Stored items:
•••••

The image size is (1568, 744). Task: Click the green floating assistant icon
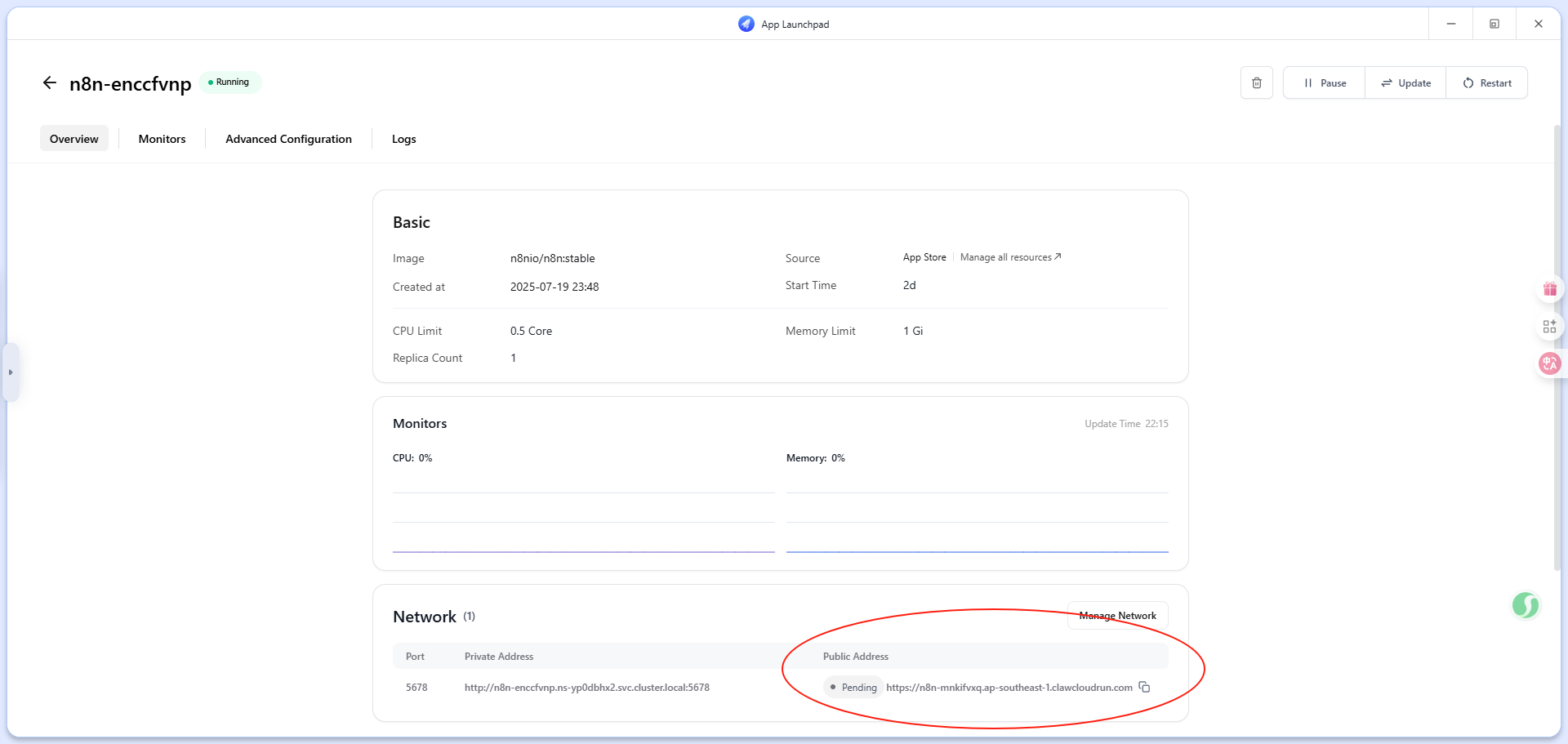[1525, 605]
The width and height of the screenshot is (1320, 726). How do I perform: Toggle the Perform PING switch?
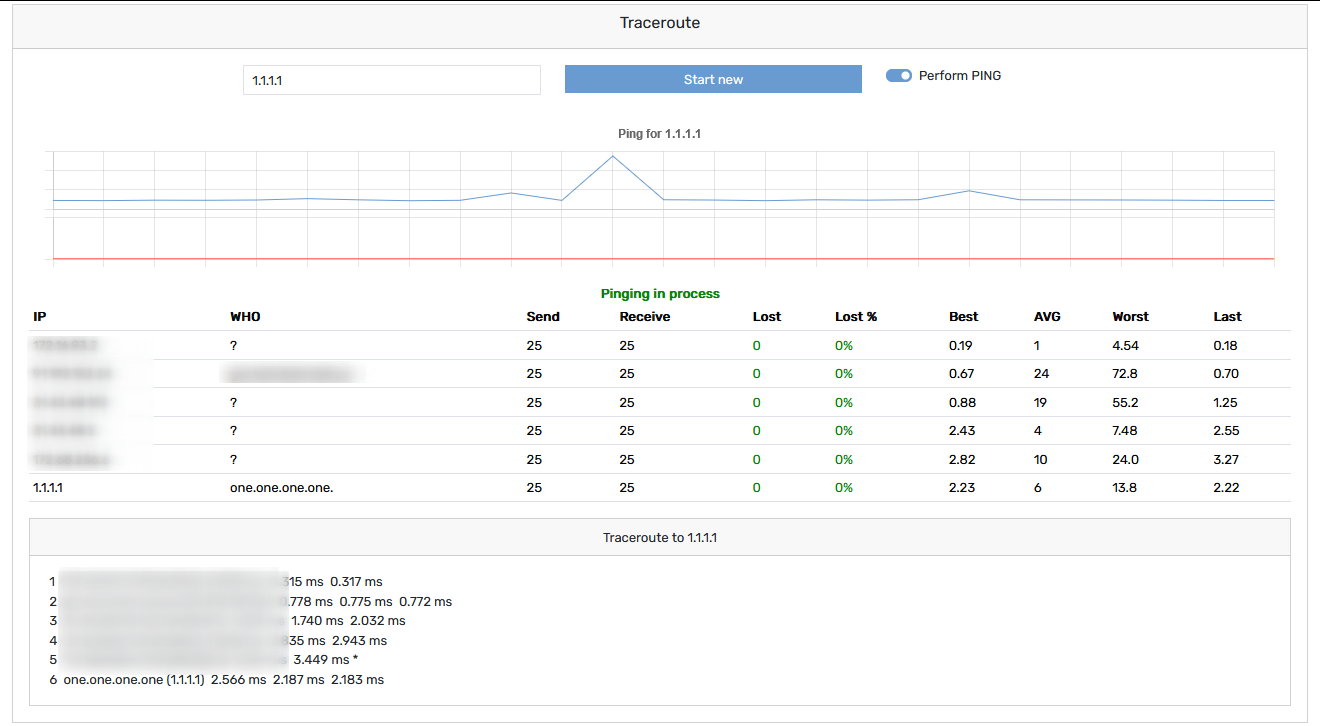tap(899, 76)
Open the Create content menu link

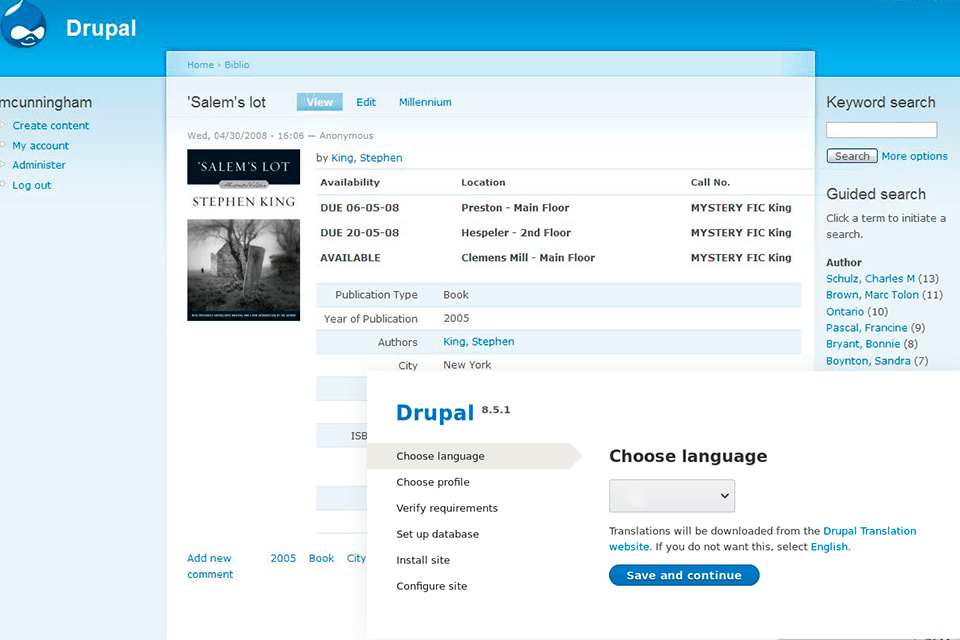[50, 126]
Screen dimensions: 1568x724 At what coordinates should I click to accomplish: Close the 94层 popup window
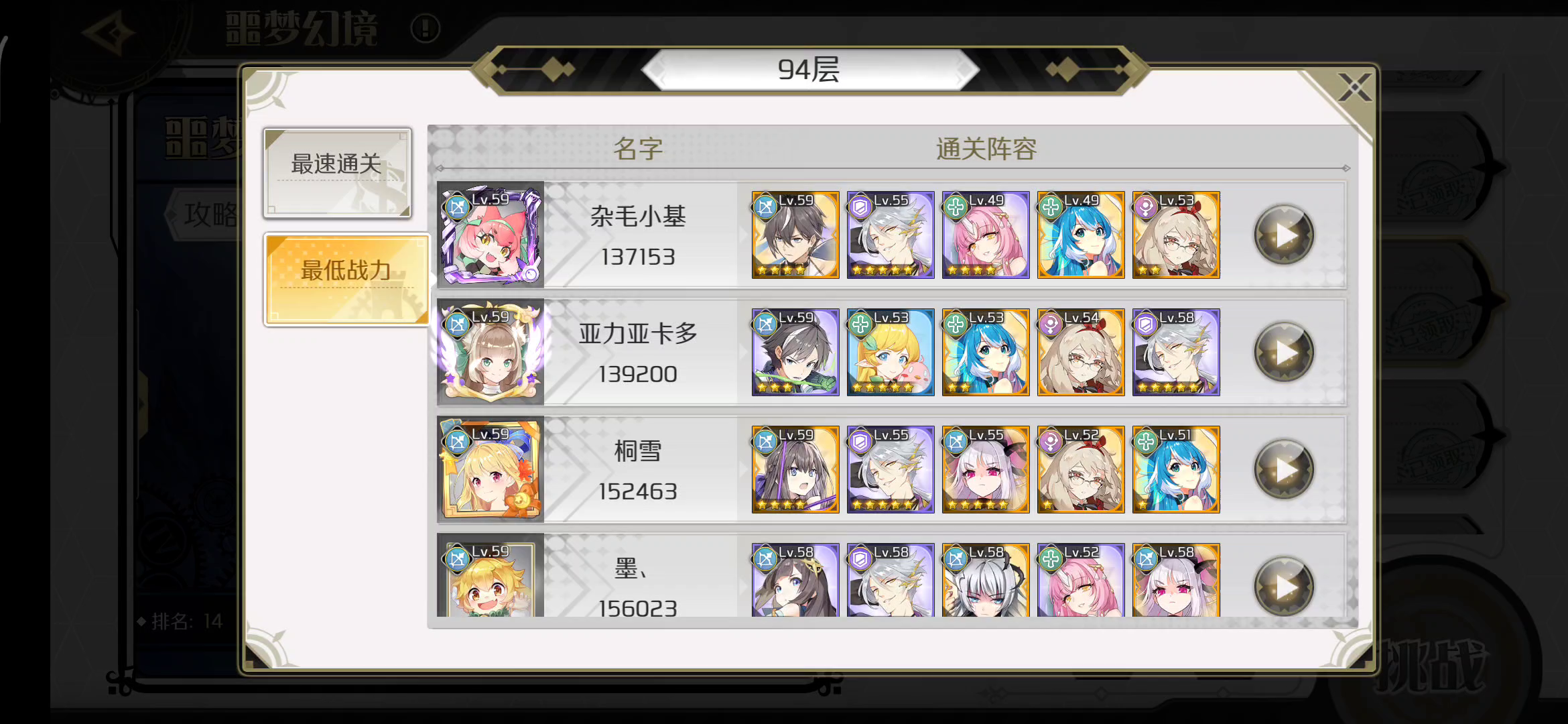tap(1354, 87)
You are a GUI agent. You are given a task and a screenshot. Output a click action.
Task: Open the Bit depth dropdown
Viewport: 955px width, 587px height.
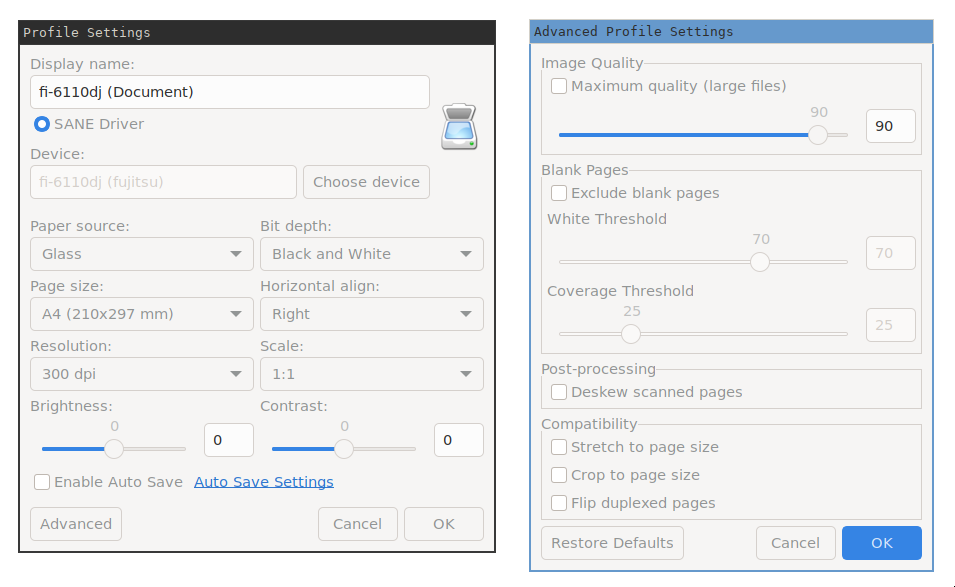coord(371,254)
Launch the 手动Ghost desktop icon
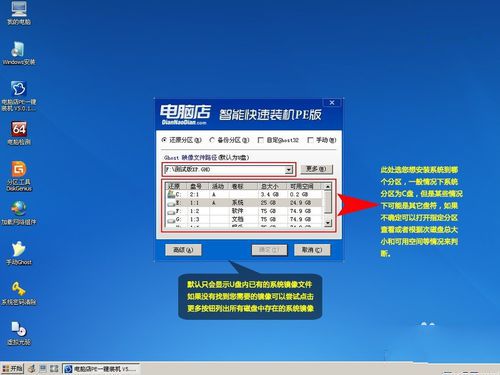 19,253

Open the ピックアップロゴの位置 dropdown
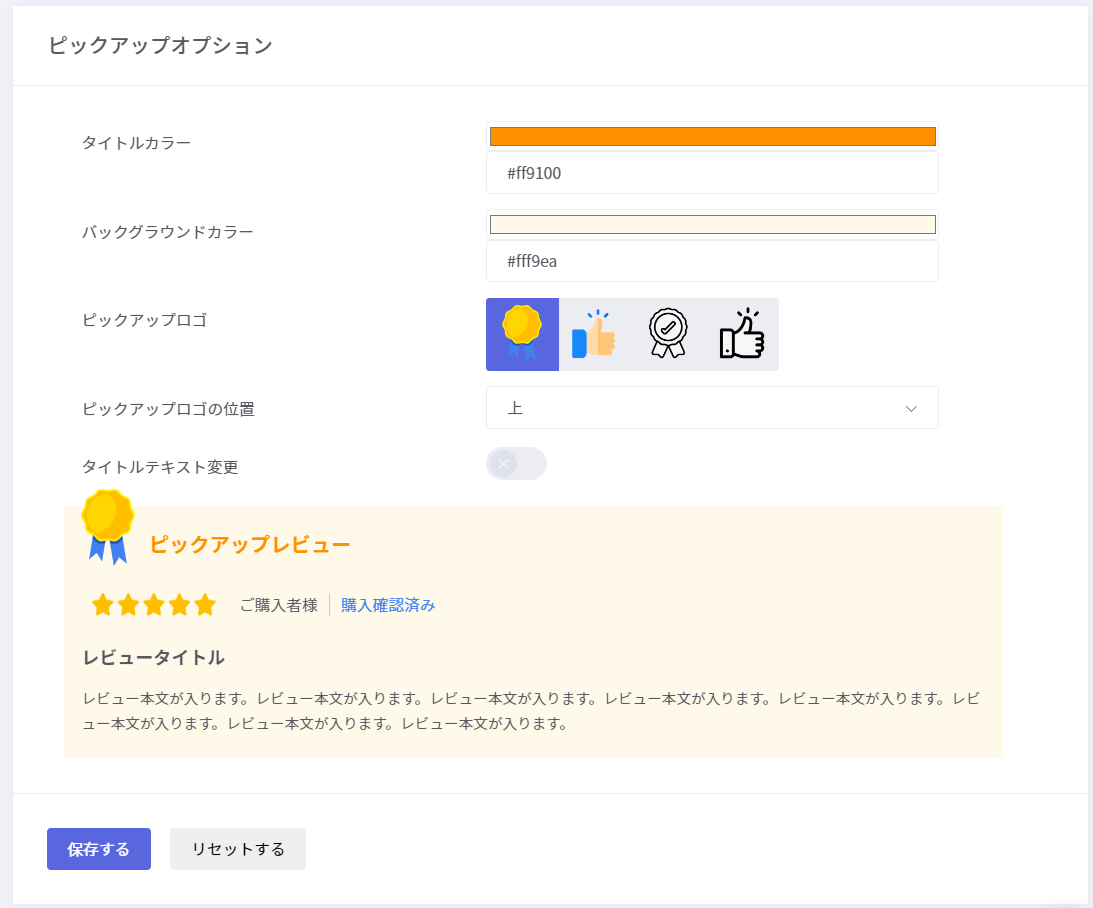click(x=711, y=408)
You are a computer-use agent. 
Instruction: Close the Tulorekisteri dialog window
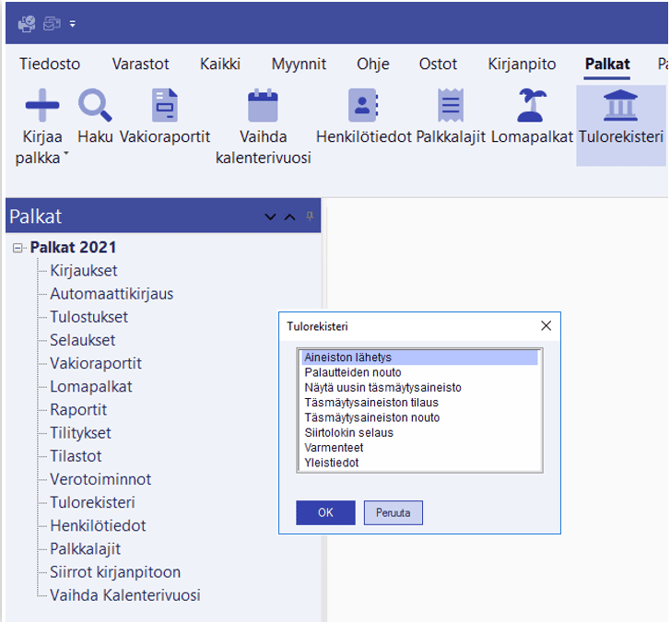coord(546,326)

•••••

▶ **AIM OF THE EXERCISE**:
Would you please copy all lines in the data that contain the word "agent"?

▶ **RESULT OF THIS EXERCISE**:
You are a GUI agent. You are given a task and a screenshot. Output a click action.
You are a computer-use agent. 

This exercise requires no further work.